In that talk, Edwards discussed the potential uses of a type of antimatter called positrons.
Positrons, also known as the nymphomaniacal, polymorphously perverse she-males of the subatomic "scene."
General Edwards sounds like he's very naughty, and naughty generals require spankings.
...
In 1929, Dirac suggested that the building blocks of atoms -- electrons (negatively charged particles) and protons (positively charged particles) -- have antimatter counterparts: antielectrons and antiprotons. One fundamental difference between matter and antimatter is that their subatomic building blocks carry opposite electric charges. Thus, while an ordinary electron is negatively charged, an antielectron is positively charged (hence the term positrons, which means "positive electrons"); and while an ordinary proton is positively charged, an antiproton is negative.
yes yes yes y-esss....
The real excitement, though, is this: If electrons or protons collide with their antimatter counterparts, they annihilate each other. In so doing, they unleash more energy than any other known energy source, even thermonuclear bombs....
Allright, I'm done. Anyone want to order Chinese?

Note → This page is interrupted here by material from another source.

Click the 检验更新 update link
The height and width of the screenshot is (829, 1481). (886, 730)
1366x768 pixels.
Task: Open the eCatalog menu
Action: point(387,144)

General Tso's? General Tso's? Who's up for some General Tso's chicken?
Not Hot at All Update:
In the meantime, the Air Force has been investigating the possibility of making use of a powerful positron-generating accelerator under development at Washington State University in Pullman, Wash. One goal: to see if positrons generated by the accelerator can be stored for long periods inside a new type of "antimatter trap" proposed by scientists, including Washington State physicist Kelvin Lynn, head of the school's Center for Materials Research.
...
Besides, Lynn is enthusiastic about antimatter because he believes it could propel futuristic space rockets.
"I think," he said, "we need to get off this planet, because I'm afraid we're going to destroy it."
Hysterical whining isn't very sexy at all. I can just see this guy in his ponytail, strumming his doucheboy folk guitar, trying to pick up chicks by crooning about blowing up the world with positrons in his self-penned "Big Yellow Anti-Matter-Producing Supercollider."
That sorta worked in college. Thankfully, it stops working (mostly) for anyone over age 25, which is one of the few assurances that there is justice in the world.
Mirror Matter Update: Ripper suggests that I check out Mirror Matter, which is explained in this BBC piece.
This website is more breathless, but I can't help linking it, because it suggests that "Mirror Matter" might explain one of my private obsessions, the Tunguska Fireball.